4.5 Entire Agreement. Except as otherwise expressly set forth herein, this Agreement, together with the Reorganization Documents, as applicable, embodies the complete agreement and understanding among the parties hereto with respect to the subject matter hereof and supersedes and preempts any prior understandings, agreements or representations by or among the parties, written or oral, that may have related to the subject matter hereof in any way.
4.6 Governing Law. This Agreement shall be governed by and construed in accordance with the laws of the State of Delaware, without regard to principles of conflicts of law rules of such State that would result in the application of the laws of a jurisdiction other than the State of Delaware.
4.7 Waiver of Jury Trial; Consent to Jurisdiction. EACH OF THE PARTIES HERETO HEREBY IRREVOCABLY WAIVES TO THE FULLEST EXTENT PERMITTED BY LAW ANY AND ALL RIGHT TO TRIAL BY JURY IN ANY LEGAL PROCEEDING ARISING OUT OF OR RELATED TO THIS AGREEMENT OR THE TRANSACTIONS CONTEMPLATED IN THIS AGREEMENT. Each party hereby submits to the exclusive jurisdiction of the federal courts located in the State of Delaware or the Delaware Court of Chancery for the purpose of adjudicating any dispute arising hereunder. Each party hereby irrevocably and unconditionally waives and agrees not to plead or claim in any such court any objection to such jurisdiction, whether on the grounds of hardship, inconvenient forum or otherwise. Each party further agrees that service of any process, summons, notice or document by U.S. registered mail to such party’s respective address set forth in Section 4.3 shall be effective service of process for any action, suit or proceeding with respect to any matters to which it has submitted to jurisdiction in this Section 4.7.
4.8 Severability. If any term or other provision of this Agreement is held to be invalid, illegal or incapable of being enforced by any rule of law or public policy, all other conditions and provisions of this Agreement shall nevertheless remain in full force and effect so long as the economic or legal substance of the transactions is not affected in any manner materially adverse to any party. Upon a determination that any term or other provision is invalid, illegal or incapable of being enforced, the parties hereto shall negotiate in good faith to modify this Agreement so as to effect the original intent of the parties as closely as possible in a mutually acceptable manner in order that the transactions contemplated herby be consummated as originally contemplated to the fullest extent possible.
16
4.9 Specific Enforcement. The parties hereto acknowledge that the remedies at law of the other parties for a breach or threatened breach of this Agreement would be inadequate and, in recognition of this fact, any party to this Agreement, without posting any bond, and in addition to all other remedies that may be available, shall be entitled to equitable relief in the form of specific performance, a temporary restraining order, a temporary or permanent injunction or any other equitable remedy that may then be available.

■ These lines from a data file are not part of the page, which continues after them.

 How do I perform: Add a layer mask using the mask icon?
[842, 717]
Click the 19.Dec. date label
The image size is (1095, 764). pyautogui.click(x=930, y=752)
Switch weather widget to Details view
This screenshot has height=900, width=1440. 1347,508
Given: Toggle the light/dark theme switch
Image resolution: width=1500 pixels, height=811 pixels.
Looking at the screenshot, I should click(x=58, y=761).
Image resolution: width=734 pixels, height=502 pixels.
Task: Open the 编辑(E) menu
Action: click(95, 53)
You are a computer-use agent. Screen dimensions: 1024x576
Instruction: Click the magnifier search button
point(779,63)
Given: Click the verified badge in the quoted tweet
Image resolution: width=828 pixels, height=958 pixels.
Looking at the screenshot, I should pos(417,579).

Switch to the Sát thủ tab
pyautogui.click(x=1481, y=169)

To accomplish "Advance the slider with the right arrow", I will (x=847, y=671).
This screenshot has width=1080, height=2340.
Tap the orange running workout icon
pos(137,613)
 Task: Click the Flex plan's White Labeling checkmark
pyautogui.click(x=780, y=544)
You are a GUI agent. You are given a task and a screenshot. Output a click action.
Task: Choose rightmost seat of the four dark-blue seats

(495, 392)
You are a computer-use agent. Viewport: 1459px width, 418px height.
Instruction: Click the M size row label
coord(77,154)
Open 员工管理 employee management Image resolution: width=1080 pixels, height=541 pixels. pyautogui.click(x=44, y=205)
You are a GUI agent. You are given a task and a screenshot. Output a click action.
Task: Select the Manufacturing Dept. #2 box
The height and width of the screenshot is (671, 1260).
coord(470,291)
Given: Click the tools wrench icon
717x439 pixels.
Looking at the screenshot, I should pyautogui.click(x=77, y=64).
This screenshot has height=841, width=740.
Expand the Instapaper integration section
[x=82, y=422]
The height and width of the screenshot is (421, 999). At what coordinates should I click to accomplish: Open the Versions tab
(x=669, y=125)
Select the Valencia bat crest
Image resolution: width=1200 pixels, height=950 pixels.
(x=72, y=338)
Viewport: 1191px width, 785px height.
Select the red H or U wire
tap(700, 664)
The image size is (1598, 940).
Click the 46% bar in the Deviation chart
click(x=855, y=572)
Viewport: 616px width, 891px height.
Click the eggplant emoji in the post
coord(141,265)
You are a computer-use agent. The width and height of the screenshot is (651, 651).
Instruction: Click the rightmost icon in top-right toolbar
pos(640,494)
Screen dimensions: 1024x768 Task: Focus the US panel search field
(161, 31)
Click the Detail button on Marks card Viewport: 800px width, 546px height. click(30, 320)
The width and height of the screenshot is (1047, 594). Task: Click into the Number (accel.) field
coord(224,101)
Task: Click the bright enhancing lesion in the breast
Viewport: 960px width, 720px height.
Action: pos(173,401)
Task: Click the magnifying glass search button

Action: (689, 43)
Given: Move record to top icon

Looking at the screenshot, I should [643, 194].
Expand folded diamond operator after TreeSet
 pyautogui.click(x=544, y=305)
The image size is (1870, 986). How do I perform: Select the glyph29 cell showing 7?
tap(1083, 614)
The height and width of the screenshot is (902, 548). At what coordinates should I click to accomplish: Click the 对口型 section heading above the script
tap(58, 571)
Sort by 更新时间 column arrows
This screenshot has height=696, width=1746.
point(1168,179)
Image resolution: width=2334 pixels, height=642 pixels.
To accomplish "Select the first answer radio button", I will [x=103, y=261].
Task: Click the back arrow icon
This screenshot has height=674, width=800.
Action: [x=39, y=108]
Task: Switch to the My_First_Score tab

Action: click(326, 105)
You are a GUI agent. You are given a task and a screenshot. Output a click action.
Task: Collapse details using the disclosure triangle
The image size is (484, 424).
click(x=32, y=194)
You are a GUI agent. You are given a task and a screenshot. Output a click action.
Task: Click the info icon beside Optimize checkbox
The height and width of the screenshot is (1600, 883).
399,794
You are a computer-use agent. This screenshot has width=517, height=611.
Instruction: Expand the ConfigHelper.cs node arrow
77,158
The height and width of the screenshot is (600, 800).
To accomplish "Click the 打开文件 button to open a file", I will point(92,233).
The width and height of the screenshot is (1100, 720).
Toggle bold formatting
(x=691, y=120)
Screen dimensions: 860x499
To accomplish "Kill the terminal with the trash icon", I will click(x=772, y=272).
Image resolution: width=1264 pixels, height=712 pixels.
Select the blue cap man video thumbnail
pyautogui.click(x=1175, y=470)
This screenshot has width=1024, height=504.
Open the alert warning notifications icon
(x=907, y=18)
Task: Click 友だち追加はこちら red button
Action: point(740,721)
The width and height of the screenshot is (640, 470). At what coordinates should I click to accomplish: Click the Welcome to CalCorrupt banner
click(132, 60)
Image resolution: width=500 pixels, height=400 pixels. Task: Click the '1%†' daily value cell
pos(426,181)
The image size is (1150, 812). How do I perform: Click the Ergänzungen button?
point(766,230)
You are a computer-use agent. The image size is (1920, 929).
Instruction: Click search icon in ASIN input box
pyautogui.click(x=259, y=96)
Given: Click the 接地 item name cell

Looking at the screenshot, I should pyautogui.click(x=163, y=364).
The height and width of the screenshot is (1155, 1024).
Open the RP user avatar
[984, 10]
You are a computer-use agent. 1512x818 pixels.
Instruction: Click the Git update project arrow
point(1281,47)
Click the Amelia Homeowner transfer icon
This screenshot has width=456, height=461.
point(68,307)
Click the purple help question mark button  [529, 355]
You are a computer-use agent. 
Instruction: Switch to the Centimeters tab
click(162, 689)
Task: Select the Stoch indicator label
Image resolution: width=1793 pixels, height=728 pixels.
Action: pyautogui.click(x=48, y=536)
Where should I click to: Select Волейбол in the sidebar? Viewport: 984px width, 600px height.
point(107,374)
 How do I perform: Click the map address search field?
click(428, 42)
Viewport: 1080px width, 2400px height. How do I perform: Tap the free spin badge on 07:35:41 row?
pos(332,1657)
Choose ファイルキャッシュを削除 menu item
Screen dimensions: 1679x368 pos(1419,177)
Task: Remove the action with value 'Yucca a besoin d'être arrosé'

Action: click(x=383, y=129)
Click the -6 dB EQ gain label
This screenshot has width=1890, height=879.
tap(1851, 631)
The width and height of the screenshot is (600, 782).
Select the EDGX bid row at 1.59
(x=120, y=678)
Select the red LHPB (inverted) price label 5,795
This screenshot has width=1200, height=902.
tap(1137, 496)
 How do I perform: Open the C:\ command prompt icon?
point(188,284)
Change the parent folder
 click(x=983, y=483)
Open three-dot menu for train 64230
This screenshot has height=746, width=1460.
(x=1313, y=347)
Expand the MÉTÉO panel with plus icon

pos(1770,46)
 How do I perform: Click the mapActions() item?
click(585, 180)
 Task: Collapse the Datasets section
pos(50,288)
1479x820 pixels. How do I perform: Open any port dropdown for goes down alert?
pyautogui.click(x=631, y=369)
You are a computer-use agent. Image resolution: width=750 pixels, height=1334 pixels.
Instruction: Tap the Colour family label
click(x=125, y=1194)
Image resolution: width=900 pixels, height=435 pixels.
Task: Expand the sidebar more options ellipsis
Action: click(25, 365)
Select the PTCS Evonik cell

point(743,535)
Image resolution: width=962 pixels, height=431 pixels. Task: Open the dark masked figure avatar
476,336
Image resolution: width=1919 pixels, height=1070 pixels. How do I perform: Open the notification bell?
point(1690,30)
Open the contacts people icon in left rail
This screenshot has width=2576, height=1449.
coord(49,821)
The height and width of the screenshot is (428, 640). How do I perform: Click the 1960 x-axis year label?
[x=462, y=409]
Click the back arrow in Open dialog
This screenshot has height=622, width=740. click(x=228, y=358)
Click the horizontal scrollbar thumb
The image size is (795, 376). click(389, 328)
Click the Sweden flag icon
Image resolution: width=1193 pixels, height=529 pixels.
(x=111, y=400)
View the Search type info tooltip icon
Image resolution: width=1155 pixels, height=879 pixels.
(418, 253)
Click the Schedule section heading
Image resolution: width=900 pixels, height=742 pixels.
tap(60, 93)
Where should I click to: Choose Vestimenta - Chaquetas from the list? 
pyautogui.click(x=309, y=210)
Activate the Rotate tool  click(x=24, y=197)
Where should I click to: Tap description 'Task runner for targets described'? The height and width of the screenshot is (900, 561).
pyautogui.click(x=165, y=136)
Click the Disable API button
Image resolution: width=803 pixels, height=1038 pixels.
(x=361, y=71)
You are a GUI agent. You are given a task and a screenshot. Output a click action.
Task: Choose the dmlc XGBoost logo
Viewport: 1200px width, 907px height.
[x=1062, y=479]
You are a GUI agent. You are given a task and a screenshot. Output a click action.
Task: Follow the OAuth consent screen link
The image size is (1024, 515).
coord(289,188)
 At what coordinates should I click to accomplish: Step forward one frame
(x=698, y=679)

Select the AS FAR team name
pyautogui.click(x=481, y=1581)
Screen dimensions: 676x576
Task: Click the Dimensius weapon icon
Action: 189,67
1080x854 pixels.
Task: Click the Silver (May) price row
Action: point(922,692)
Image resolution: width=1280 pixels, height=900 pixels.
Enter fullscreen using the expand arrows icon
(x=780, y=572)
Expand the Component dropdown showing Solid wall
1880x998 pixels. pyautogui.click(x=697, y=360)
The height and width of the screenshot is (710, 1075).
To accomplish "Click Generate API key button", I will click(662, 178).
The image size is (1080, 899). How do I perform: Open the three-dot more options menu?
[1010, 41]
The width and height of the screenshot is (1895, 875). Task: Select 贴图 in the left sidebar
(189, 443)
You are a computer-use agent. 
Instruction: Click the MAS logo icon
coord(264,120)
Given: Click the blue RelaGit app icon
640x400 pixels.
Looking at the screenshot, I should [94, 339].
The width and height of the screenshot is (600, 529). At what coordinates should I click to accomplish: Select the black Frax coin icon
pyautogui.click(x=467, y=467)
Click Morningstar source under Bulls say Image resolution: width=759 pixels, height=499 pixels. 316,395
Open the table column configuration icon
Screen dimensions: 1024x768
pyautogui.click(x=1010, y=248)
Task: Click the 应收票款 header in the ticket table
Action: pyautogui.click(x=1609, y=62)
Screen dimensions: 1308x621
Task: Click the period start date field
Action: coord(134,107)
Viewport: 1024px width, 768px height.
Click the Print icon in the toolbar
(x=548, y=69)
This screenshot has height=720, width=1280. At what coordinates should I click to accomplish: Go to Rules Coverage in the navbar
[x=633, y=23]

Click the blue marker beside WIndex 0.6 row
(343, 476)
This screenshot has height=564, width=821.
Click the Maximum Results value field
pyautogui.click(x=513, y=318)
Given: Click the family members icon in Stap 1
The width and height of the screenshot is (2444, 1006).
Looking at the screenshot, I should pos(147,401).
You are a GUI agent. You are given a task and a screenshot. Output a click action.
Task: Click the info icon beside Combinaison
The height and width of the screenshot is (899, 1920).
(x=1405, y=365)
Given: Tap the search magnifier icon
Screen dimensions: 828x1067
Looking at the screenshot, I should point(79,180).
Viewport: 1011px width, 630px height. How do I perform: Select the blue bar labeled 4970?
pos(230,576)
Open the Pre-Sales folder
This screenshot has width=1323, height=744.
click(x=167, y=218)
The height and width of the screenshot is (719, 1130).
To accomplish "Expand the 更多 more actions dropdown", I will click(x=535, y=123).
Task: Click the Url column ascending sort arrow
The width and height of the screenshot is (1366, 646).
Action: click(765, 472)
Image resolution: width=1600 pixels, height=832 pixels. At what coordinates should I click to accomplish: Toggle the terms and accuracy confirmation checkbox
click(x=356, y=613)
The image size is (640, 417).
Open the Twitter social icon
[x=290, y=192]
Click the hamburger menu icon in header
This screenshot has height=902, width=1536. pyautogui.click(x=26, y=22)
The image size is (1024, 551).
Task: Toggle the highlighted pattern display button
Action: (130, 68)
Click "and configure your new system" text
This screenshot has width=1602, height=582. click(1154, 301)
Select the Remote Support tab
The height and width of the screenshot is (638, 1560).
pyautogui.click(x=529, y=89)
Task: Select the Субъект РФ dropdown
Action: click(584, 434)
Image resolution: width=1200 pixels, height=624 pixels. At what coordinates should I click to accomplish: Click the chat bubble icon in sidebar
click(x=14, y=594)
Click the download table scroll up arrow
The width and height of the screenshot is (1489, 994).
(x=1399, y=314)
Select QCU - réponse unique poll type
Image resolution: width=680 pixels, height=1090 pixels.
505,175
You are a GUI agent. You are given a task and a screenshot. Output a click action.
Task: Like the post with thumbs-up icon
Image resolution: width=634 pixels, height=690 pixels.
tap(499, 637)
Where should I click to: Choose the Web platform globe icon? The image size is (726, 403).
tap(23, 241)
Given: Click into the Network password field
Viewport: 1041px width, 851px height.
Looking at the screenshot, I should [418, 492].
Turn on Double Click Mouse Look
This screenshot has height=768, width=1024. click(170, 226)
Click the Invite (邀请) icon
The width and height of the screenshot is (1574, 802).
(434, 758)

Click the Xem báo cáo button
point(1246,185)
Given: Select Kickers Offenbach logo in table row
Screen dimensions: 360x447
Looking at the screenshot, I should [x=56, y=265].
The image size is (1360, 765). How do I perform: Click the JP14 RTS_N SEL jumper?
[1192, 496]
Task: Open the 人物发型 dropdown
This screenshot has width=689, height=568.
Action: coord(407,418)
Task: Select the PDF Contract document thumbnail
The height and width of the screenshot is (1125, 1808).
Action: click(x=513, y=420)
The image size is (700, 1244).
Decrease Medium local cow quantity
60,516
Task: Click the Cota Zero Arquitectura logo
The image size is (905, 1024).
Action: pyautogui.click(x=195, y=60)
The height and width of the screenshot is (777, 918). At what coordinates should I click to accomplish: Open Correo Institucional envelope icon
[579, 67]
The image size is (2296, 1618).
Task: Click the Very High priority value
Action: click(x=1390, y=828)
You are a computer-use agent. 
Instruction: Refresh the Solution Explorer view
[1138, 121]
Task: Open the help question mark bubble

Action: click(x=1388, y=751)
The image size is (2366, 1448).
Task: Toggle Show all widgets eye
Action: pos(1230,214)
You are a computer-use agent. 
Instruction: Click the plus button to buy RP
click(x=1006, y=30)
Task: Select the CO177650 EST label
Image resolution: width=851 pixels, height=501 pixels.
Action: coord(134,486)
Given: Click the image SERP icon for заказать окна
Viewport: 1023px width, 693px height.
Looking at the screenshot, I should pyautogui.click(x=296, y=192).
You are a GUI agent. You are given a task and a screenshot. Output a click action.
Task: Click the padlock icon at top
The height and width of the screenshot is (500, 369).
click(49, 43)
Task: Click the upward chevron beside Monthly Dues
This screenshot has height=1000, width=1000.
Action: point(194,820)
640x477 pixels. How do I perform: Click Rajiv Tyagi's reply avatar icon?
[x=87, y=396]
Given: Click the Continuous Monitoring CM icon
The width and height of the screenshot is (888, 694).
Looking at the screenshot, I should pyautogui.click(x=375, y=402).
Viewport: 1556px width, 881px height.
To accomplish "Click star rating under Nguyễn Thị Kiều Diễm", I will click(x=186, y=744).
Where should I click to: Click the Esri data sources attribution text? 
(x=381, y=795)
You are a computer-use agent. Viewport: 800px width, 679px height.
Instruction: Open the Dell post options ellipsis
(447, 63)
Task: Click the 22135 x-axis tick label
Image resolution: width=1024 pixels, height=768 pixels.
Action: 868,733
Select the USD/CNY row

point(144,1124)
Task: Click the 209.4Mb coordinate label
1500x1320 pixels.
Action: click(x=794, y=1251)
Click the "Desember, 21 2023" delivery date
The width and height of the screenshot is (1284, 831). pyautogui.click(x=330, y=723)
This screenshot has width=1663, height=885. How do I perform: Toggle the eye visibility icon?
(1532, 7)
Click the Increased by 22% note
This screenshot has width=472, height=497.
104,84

4.10 Counterparts. This Agreement may be executed in one or more counterparts, and by the different parties hereto in separate counterparts, each of which when executed shall be deemed to be an original but all of which taken together shall constitute one and the same agreement.
17
IN WITNESS WHEREOF, the parties hereto have executed this Reorganization Agreement as of the date first above written.